Chandra’s company Zee Telefilms, in which Ashok Kurien of Ambience Advertising also has a stake, will be the sole supplier of software to Zee TV. One Zee TV channel has actually been leased by a Bermuda-registered company, Asia Today Limited, and promoted by a group of Hong Kong and British NRIs headed by Ranjan Isaac.

“Zee TV will stay off general news programmes. It’ll be pure entertainment.”
Subhash Chandra Chairman, Zee Telefilms

Isaac migrated to Hong Kong in 1974 and now heads Campaign Advertising, which reports billings of HK$ 100 million (Rs 39 crore). Neither Isaac nor Chandra will comment on how much they paid for the five-year lease of Star TV’s sixth channel, which they bagged after intense competition from several Indian media companies. But the total cost of the project is likely to be Rs 65 crore, with the NRI share amounting to US$ 11 million (Rs 33 crore).

Though 20 million expatriate Indians live under the new satellite channel’s footprint, urban viewers at home will clearly be the target of both Zee TV’s programming and advertisers. Much of the advertising is expected to come from multinationals looking for Indian markets, such as the Japanese electronic giants.

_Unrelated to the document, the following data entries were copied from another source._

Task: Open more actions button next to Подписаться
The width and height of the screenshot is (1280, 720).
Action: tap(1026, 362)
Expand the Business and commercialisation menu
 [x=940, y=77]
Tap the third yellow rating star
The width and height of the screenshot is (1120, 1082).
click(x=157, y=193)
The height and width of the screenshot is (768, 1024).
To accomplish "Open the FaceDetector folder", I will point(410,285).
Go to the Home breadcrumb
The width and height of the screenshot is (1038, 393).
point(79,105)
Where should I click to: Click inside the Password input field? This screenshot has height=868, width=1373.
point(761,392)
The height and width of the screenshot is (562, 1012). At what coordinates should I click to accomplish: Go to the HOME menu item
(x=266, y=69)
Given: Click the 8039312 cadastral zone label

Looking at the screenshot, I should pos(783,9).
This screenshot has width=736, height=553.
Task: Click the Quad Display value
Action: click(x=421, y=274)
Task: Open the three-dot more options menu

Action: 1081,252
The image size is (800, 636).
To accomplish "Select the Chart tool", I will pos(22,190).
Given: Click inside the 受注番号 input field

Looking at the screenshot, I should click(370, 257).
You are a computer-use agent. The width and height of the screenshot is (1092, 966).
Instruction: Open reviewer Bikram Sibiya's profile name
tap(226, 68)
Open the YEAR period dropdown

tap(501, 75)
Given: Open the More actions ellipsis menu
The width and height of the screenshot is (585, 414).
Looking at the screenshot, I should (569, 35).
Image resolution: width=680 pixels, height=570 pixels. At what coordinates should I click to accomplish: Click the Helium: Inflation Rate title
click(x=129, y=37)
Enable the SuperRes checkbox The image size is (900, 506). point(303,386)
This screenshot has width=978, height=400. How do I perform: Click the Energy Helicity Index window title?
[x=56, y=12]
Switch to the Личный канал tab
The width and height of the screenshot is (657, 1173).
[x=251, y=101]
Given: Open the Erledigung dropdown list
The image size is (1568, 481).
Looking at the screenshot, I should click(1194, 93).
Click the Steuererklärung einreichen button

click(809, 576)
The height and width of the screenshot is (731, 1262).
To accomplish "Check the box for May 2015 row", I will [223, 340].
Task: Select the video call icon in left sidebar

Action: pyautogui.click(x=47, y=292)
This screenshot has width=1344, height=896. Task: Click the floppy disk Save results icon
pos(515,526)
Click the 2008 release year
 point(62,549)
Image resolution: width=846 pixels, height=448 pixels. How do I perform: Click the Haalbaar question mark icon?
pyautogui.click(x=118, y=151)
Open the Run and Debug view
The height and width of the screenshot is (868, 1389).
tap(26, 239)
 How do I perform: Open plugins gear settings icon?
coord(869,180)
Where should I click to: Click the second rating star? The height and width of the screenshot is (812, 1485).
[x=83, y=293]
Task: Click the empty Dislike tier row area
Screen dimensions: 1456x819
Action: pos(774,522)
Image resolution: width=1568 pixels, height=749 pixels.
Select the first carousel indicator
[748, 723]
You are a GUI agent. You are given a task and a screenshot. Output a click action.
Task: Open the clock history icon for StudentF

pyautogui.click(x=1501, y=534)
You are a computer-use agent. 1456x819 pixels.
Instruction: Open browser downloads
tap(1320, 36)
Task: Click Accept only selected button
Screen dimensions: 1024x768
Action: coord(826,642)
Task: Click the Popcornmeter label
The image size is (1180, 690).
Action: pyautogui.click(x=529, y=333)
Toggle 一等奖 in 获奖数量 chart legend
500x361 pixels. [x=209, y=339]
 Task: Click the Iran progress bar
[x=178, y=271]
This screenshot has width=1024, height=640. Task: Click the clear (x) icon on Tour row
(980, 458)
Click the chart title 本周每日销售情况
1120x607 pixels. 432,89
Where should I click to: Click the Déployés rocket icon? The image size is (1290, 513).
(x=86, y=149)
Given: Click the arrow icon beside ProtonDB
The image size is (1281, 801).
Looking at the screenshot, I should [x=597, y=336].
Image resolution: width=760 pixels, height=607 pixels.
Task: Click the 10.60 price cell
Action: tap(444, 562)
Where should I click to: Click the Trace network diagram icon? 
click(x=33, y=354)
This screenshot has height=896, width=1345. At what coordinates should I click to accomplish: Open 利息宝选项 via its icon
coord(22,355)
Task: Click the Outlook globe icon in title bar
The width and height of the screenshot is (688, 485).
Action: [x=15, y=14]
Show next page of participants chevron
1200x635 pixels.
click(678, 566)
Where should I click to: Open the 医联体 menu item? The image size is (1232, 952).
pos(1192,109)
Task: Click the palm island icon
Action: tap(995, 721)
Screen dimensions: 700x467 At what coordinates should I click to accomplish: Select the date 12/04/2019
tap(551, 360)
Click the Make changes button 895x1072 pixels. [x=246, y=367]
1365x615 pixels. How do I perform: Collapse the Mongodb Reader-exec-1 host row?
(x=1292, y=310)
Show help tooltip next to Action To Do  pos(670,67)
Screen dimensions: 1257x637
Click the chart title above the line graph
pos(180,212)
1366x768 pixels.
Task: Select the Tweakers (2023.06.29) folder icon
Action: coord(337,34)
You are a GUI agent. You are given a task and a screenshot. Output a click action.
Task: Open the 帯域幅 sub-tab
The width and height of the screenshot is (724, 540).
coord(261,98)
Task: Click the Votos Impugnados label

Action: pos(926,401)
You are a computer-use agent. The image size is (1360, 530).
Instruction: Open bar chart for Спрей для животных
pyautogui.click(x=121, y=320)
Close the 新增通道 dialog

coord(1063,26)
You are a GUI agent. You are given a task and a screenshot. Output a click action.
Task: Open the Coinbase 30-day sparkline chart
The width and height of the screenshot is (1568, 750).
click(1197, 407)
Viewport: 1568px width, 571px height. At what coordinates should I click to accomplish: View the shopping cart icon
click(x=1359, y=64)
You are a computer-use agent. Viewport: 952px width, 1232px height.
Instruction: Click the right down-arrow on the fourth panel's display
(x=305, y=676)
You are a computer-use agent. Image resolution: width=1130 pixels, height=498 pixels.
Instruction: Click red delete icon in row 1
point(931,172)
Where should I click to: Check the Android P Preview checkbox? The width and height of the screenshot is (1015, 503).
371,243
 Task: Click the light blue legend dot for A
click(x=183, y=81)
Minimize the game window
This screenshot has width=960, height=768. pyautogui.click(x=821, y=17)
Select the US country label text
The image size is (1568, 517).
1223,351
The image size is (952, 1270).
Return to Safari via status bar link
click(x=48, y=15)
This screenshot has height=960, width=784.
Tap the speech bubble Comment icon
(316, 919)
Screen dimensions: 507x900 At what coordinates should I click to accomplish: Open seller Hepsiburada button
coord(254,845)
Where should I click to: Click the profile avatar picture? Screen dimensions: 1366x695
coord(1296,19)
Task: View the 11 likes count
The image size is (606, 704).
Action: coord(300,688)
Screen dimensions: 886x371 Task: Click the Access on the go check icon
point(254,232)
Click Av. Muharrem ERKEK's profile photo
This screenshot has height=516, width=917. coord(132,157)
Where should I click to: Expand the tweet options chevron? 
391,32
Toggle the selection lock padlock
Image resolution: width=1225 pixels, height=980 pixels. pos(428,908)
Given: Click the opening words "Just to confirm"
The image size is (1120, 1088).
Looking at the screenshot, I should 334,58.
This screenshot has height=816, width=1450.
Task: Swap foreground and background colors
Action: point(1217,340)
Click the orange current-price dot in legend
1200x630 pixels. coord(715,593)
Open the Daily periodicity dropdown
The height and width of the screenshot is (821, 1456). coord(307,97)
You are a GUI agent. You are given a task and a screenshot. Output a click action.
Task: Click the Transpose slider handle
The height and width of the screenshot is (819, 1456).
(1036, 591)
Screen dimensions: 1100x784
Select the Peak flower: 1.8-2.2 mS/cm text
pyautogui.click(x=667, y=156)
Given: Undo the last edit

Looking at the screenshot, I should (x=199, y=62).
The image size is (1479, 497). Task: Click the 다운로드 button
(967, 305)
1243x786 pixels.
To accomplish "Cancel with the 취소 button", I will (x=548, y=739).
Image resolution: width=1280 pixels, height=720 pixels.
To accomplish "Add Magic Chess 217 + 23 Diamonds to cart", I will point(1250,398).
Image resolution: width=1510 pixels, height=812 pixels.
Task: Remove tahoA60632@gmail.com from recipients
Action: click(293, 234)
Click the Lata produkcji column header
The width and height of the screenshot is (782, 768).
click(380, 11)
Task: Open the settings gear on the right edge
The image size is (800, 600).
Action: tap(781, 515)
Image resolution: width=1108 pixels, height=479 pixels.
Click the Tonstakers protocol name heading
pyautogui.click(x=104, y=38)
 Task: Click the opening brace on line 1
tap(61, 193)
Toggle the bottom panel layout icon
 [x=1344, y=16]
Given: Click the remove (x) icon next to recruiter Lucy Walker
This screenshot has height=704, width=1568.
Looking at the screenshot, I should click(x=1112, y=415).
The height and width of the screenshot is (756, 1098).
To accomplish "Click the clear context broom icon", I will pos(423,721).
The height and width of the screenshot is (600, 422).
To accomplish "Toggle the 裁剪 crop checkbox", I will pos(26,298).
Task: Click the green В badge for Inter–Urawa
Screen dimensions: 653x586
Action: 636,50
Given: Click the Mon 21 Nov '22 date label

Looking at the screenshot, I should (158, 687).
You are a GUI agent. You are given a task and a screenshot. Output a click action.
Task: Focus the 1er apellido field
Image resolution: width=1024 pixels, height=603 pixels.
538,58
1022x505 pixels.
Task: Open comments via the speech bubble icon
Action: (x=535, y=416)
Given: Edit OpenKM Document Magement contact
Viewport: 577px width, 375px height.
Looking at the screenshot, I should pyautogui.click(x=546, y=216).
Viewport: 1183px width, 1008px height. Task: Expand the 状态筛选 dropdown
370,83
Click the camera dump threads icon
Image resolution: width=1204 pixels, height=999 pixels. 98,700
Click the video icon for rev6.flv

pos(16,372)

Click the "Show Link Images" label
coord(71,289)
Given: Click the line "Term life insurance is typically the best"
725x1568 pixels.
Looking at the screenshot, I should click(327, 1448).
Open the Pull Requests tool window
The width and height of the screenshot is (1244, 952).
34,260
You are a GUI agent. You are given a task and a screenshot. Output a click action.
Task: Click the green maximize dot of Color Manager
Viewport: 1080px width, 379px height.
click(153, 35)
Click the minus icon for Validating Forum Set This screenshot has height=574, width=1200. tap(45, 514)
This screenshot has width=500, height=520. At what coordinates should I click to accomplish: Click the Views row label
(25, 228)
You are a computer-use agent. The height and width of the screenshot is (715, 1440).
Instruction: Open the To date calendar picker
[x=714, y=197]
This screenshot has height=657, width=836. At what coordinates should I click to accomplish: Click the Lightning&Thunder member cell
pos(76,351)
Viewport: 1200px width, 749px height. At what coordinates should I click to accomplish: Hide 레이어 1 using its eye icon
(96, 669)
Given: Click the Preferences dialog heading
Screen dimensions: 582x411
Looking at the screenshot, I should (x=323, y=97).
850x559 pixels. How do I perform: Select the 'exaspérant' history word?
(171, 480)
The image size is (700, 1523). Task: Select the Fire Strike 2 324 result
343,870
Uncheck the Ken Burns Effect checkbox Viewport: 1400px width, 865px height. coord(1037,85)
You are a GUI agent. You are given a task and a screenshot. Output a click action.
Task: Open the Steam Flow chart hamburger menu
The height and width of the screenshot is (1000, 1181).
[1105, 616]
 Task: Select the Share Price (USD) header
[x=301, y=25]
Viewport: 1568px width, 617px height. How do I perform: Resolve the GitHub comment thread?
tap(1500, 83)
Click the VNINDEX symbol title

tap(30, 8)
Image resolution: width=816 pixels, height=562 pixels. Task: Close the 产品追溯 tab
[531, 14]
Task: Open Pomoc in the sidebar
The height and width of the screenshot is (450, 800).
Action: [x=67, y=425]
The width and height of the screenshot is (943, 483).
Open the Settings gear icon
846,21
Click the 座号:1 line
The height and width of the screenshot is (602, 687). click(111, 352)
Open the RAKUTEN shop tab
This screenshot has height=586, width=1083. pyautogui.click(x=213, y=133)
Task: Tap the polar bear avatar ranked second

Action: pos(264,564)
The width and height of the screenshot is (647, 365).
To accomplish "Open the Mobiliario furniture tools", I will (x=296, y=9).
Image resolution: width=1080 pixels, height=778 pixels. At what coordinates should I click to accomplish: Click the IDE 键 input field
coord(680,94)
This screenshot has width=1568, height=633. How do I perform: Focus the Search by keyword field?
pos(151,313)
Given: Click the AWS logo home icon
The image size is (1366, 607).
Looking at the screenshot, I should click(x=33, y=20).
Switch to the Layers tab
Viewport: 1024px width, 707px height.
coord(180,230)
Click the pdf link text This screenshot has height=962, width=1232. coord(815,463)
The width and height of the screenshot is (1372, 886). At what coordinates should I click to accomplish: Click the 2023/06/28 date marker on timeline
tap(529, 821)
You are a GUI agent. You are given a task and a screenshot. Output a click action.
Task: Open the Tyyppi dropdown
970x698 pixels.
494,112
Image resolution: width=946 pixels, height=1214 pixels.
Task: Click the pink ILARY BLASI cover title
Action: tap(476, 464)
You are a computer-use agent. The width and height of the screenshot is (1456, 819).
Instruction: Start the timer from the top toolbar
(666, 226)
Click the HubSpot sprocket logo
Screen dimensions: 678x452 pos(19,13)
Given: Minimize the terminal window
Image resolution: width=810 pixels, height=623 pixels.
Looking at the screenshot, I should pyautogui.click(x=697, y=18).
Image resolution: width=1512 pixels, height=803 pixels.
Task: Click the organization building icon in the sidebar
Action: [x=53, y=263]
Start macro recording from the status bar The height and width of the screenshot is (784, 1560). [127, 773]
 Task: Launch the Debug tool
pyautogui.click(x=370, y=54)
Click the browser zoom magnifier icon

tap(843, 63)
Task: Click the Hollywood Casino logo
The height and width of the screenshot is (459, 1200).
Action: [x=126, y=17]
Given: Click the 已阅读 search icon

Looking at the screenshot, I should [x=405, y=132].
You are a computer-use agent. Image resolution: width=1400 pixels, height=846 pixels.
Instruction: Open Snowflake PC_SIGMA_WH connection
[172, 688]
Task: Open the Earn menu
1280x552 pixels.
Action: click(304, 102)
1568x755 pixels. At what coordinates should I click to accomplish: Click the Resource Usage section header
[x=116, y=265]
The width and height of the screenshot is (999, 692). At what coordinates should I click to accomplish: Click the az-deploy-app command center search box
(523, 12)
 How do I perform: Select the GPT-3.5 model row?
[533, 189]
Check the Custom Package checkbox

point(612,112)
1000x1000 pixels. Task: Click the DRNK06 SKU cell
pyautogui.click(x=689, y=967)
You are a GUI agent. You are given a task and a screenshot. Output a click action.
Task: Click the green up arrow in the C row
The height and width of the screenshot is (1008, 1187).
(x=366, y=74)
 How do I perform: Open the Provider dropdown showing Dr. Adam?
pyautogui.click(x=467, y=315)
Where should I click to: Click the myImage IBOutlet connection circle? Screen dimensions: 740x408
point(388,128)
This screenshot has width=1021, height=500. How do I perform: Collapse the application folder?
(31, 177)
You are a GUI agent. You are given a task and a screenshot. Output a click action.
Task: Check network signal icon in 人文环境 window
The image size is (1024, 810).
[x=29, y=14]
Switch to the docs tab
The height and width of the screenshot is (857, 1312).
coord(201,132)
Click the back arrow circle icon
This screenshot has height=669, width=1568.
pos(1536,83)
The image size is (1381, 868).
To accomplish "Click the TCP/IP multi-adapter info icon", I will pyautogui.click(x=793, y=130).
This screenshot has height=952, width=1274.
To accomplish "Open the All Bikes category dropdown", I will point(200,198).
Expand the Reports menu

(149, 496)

Zee TV expects Indian advertisers to contribute about a third of the new satellite channel’s advertisement revenue. Advertisements will be restricted to 10 minutes every hour and will cost Rs 30,000 for a 30-second spot, with the newly-formed Ambience Space booking time against rupee payment.

Zee TV is being launched at a time when Indian advertisers are beginning to turn pretty enthusiastic about other Star TV channels. Says Marzban Patel of Mediascope, sales agents for Star TV’s English channels: “There are more than 30 new advertisers in the pipeline, including several retailers from Bombay.”

Star TV’s Indian viewership has zoomed to an estimated 13 lakh households, from just 2.5 lakh last December. And it is growing at the rate of 2,000 households a day.

Zee TV will be ranged against Doordarshan’s last bastion – the Hindi film and the 9 p.m. soap. The popularity of Doordarshan’s soaps has declined in the last two years. Even its film-based programmes are facing competition.

The Asian Television Network (ATN), another NRI-backed satellite channel, has begun beaming over the subcontinent and Pakistan TV is beaming its own much-acclaimed soaps. With the plethora of channels, that long-abused creature, the Indian television viewer, will finally have his day – and his TV nights.